If replicas return conflicting/non-matching results for a consensus operation, IR allows
the application protocol to decide the operation’s outcome by invoking the decide function –
passed in by the application protocol to InvokeConsensus – in the client-side library. The
decide function takes the list of returned results (the candidate results) and returns a single
result, which IR ensures will persist as the consensus result. The application protocol can
later recover the consensus result to find out its decision to conflicting operations.
Some replicas may miss operations or need to reconcile their state if the consensus result
chosen by the application protocol does not match their result. To ensure that IR replicas
eventually converge, they periodically synchronize. Similar to eventual consistency, IR relies
on the application protocol to reconcile inconsistent replicas. On synchronization, a single
IR node first upcalls into the application protocol with Merge, which takes records from
inconsistent replicas and merges them into a master record of successful operations and
consensus results. Then, IR upcalls into the application protocol with Sync at each replica.
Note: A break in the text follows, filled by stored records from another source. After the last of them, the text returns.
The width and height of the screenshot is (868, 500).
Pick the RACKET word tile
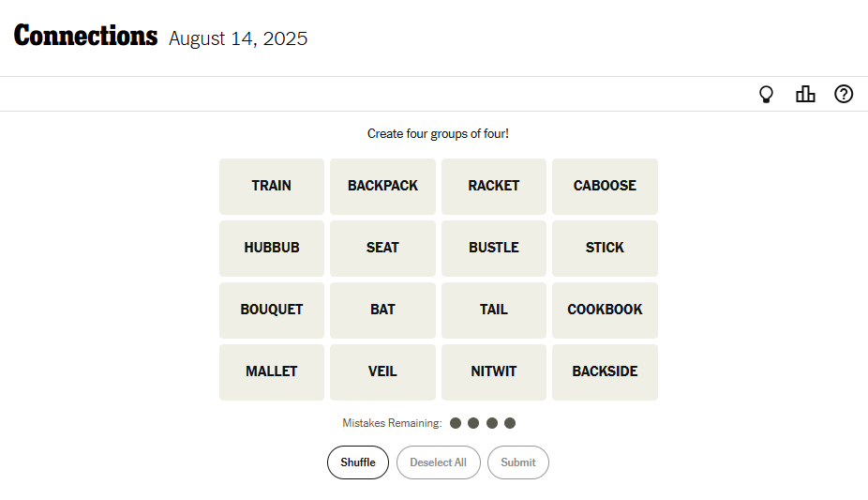pyautogui.click(x=494, y=186)
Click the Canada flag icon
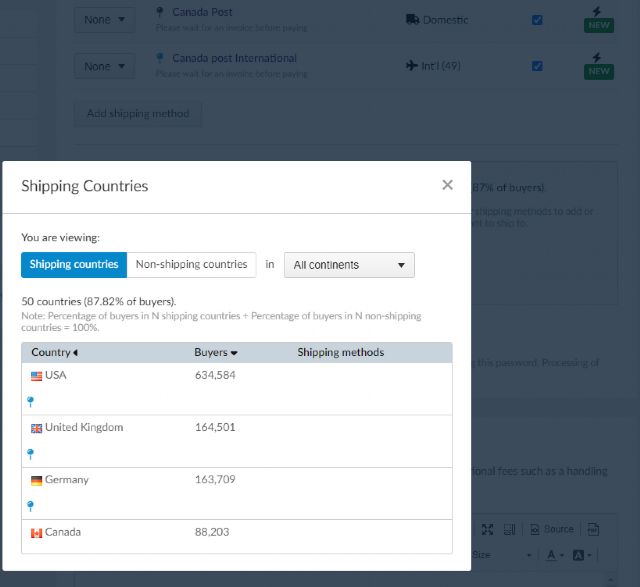 click(x=37, y=533)
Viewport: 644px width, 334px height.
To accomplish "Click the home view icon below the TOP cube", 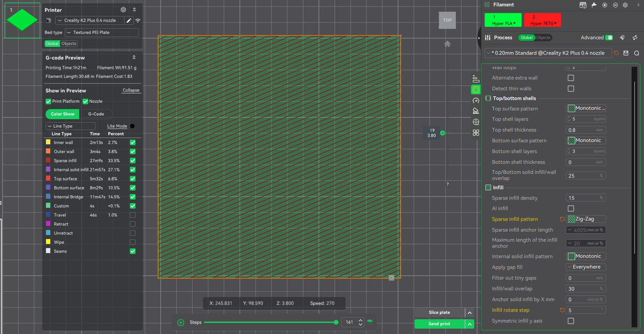I will [x=447, y=44].
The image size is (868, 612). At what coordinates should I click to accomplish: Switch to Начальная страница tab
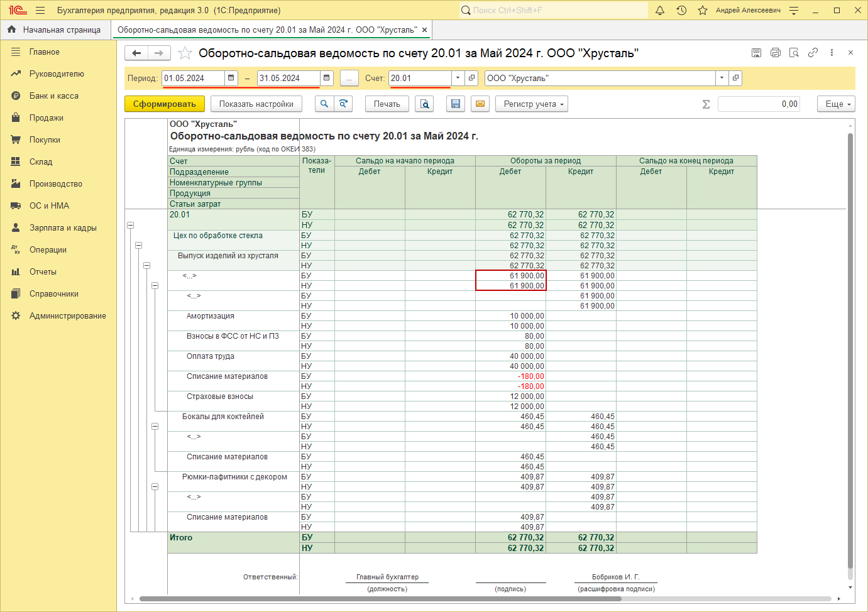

Sync takes the master record and reconciles application protocol state to make the replica
consistent with the chosen consensus results.
3.1.2
IR Guarantees
We define a successful operation to be one that returns to the application protocol. The
operation set of any IR group includes all successful operations. We define an operation X
as being visible to an operation Y if one of the replicas executing Y has previously executed
X. IR ensures the following properties for the operation set:
P1. [Fault tolerance] At any time, every operation in the operation set is in the record of at
least one replica in any quorum of f + 1 non-failed replicas.
P2. [Visibility] For any two operations in the operation set, at least one is visible to the
other.
P3. [Consensus results] At any time, the result returned by a successful consensus operation is in the record of at least one replica in any quorum. The only exception is if the
consensus result has been explicitly modified by the application protocol through Merge,
after which the outcome of Merge will be recorded instead.
IR ensures guarantees are met for up to f simultaneous failures out of 2 f + 1 replicas2 and
any number of client failures. Replicas must fail by crashing, without Byzantine behavior.
We assume an asynchronous network where messages can be lost or delivered out of order.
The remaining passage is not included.